No ponto de vista do filme, o interesse cultural do biografado vai além do trabalho musical. Ele representa o ressentimento, a coragem e a vergonha que habitam um mesmo indivíduo, negro e gay, que ora se dispunha a enfrentar o sistema durante os regimes de segregação racial, ora se rendia às exigências necessárias para se sentir amado e reconhecido pelos fãs. “Little Richard fez muito pela libertação dos indivíduos queer nos Estados Unidos, mas não fez tanto por si próprio”, menciona um especialista em história da música.
A este propósito, I Am Everything (no original) resgata uma tendência em desuso no documentário biográfico: a utilização de falas de especialistas, em acréscimo àquelas de pessoas próximas e admiradores. Aqui, inúmeros historiadores, musicólogos e até uma etnomusicóloga se esforçam em inserir as guinadas musicais e de comportamento de Little Richard na época específica em que ele se encontrava. Os acadêmicos negros fornecem dados fundamentais para a interpretação da autora, segundo a qual tamanha ousadia vinha a custos psicológicos e sociais extremos, que levavam o cantor a se reprimir com frequência.
As falas destes pesquisadores são coloquiais, acessíveis, fugindo à tendência didática de tantas obras equivalentes. Cortes possui o mérito de deixar estas pessoas confortáveis para a conversa diante das câmeras, sem vaidades, nem apresentando um discurso pronto. Eles trazem um conhecimento amadurecido, ao invés de uma coletânea de fatos e dados. Assim, aprofundam a reflexão acerca do apagamento de pessoas negras e queer na história cultural norte-americana. Little Richard se torna o sintoma de um movimento muito mais amplo do que sua vivência individual.
O documentário ainda surpreende pela capacidade a equilibrar as falas de terceiro com depoimentos do próprio artista, em entrevistas anteriores. Assim, o roteiro dispensa tanto a imagem construída unicamente a partir de impressões (subjetivas, é claro) dos outros, quanto a ideia de que a versão do indivíduo baste para compreendê-lo. Apenas na junção entre confissão em primeira pessoa e debate em terceira pessoa, o personagem será devidamente aprofundado. A autora escuta as confissões alheias, mas nunca se priva de expressar seu interesse próprio pelo personagem — o que jamais se confunde com admiração incondicional.
É verdade que o projeto possui alguns pontos questionáveis. A relação com drogas surge de maneira abrupta e veloz, quase envergonhada. Cortes certamente não queria explorar de maneira abusiva o tema, mas tampouco lhe confere a atenção necessária. Para um filme sobre música e músicos, a trilha sonora se mostra pouco inspirada, apostando nos pianos tristes e redundantes em momentos dramáticos. Rumo à conclusão, o filme penderá enfim à idealização, quando sugere que “Todos [os artistas atuais] são definidos por Little Richard”, oferecendo uma colagem aleatória de artistas atuais, sem justificar de que modo cada um deles deveria sua trajetória ao protagonista. Teria sido necessário um desenvolvimento muito maior para apoiar esta tese.
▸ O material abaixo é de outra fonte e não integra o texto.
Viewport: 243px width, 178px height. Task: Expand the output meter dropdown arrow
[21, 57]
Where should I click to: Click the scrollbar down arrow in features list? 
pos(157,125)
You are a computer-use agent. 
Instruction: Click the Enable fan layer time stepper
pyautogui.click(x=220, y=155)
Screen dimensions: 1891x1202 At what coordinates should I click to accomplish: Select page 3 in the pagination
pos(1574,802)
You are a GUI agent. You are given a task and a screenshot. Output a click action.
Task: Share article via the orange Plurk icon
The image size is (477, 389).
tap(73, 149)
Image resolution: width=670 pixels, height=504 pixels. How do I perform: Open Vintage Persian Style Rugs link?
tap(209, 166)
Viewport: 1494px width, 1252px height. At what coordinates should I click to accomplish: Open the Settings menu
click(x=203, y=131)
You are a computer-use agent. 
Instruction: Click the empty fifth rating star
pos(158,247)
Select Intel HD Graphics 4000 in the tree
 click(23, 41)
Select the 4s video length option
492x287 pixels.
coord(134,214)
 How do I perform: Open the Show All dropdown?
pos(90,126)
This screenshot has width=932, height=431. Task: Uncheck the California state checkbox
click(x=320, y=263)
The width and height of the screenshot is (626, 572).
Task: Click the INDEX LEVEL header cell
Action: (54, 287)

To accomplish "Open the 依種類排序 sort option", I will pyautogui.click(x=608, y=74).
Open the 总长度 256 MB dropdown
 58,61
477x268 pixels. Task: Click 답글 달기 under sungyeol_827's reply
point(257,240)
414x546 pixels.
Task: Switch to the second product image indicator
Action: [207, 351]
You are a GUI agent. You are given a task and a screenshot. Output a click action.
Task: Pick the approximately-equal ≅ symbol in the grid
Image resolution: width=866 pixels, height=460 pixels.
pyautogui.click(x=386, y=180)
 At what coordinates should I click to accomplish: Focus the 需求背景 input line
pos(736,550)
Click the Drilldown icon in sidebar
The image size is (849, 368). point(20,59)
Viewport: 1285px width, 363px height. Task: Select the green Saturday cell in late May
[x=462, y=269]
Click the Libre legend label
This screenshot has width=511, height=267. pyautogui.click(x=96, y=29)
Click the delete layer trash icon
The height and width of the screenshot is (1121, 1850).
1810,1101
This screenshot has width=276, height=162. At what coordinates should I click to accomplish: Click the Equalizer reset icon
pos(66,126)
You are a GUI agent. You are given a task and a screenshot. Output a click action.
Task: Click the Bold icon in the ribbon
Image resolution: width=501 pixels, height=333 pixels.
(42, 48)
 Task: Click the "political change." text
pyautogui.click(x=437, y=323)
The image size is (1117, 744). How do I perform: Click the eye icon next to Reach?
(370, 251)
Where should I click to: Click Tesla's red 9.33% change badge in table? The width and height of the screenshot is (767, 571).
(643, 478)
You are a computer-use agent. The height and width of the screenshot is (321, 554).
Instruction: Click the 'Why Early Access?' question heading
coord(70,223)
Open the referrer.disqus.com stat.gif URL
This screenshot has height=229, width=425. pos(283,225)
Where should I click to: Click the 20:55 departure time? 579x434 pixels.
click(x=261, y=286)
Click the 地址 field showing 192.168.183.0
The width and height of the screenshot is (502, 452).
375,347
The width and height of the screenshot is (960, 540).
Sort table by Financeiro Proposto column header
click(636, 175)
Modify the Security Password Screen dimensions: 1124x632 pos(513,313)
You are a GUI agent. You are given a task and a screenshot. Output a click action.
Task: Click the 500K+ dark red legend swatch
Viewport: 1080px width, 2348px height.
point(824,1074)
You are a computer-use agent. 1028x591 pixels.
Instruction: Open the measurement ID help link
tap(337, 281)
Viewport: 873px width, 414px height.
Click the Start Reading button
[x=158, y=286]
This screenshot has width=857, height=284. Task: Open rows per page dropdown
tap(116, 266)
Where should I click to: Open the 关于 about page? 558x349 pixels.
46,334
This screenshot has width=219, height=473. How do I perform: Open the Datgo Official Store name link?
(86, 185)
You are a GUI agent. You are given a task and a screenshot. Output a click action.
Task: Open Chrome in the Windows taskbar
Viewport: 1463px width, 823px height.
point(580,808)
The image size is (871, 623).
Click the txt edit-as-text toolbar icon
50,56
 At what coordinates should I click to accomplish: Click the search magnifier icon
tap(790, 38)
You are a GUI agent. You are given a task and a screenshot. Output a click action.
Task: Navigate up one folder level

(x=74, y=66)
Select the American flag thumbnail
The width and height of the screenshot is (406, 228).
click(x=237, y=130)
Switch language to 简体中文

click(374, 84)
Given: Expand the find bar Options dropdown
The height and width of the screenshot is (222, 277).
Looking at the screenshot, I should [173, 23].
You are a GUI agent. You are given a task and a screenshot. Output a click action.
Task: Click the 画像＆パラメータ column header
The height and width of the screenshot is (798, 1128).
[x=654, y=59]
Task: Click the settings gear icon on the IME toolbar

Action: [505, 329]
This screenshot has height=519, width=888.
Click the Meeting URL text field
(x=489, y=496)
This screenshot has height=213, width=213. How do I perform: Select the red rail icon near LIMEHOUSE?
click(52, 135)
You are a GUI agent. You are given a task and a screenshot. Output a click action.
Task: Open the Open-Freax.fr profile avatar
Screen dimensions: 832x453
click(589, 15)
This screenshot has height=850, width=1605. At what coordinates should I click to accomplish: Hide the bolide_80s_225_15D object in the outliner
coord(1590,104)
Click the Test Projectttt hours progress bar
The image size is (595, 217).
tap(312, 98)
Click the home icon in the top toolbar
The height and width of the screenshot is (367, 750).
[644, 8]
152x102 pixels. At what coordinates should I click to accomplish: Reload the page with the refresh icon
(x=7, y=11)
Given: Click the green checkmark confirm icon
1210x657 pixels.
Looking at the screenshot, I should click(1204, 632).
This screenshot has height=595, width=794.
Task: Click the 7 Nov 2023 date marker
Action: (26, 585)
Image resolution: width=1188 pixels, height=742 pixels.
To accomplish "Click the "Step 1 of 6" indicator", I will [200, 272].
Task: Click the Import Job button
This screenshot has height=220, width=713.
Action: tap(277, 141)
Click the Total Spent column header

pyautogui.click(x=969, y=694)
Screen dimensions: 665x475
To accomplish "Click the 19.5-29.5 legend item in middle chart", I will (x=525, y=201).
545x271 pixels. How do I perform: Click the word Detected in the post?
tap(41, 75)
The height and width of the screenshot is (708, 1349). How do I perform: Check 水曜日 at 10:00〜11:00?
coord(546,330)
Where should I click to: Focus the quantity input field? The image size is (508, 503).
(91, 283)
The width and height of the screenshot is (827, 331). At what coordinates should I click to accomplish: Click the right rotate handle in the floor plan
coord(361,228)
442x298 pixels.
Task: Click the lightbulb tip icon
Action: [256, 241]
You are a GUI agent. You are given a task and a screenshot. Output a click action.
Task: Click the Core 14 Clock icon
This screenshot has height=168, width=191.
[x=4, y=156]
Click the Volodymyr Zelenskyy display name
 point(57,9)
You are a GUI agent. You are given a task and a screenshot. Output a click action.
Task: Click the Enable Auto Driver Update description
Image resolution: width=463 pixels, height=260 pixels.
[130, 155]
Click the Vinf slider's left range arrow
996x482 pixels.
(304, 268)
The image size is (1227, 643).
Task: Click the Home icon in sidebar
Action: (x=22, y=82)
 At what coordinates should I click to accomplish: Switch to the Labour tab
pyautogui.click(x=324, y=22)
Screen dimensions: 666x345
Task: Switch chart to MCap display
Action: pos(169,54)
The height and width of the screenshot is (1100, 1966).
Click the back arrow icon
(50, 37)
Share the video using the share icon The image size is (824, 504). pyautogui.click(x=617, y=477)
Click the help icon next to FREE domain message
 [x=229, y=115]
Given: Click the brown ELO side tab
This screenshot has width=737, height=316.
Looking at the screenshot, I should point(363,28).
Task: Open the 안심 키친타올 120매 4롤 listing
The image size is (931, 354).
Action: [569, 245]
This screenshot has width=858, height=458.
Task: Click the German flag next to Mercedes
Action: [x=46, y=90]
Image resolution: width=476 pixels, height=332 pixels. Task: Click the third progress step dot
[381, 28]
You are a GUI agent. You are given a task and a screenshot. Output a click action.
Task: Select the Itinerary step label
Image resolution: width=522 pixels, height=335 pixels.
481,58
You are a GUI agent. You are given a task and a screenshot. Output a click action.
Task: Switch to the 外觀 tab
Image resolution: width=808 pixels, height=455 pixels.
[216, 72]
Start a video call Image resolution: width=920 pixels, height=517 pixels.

Mesmo assim, estes percalços não retiram o mérito de um documentário capaz de partir da biografia para uma discussão mais ampla a respeito da música, da negritude, das identidades queer nos Estados Unidos de ontem e de hoje. Little Richard se converte em ponto de partida, símbolo de uma época e de uma forma de pensamento, ao invés de um artista único a quem se atribui tantas qualidades. A estratégia madura deste projeto resulta no olhar distanciado e crítico a uma figura que se admira. Assim, ele pode reverberar para muito além da comunicação com fãs.